## GOAL OF THE EXERCISE
Go through the entries below and work out how many lines include "agent"; give only that number.

## DATA UNDER STUDY
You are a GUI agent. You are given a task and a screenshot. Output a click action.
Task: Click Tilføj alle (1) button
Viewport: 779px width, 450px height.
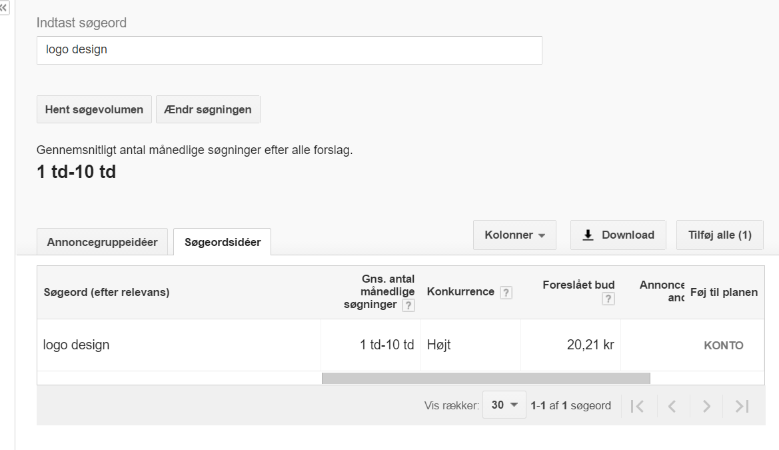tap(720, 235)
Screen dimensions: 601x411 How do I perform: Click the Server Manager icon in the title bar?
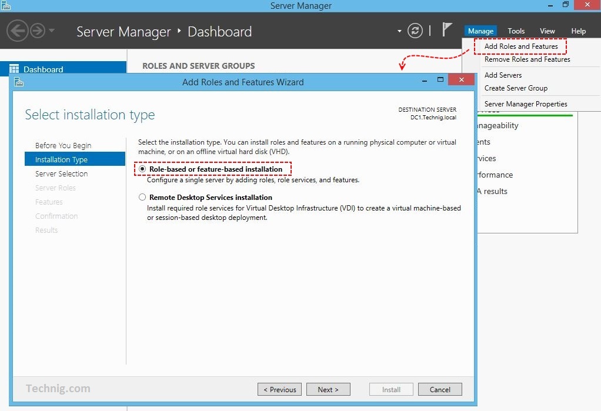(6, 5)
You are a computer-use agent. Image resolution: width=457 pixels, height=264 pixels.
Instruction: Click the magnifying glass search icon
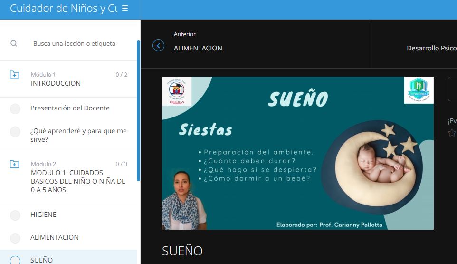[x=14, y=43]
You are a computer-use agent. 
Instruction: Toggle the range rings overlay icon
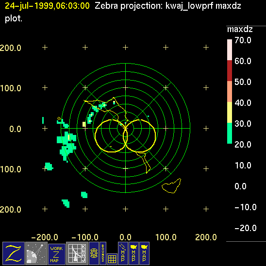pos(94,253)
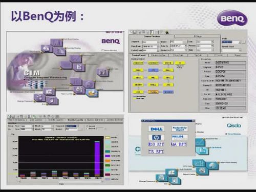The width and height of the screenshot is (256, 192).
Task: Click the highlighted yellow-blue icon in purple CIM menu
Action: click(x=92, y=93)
---
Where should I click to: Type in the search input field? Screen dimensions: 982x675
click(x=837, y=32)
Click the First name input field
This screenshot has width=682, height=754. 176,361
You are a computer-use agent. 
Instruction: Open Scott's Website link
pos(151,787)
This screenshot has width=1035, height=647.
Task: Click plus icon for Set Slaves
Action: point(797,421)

## SOLUTION FOR THIS TASK
4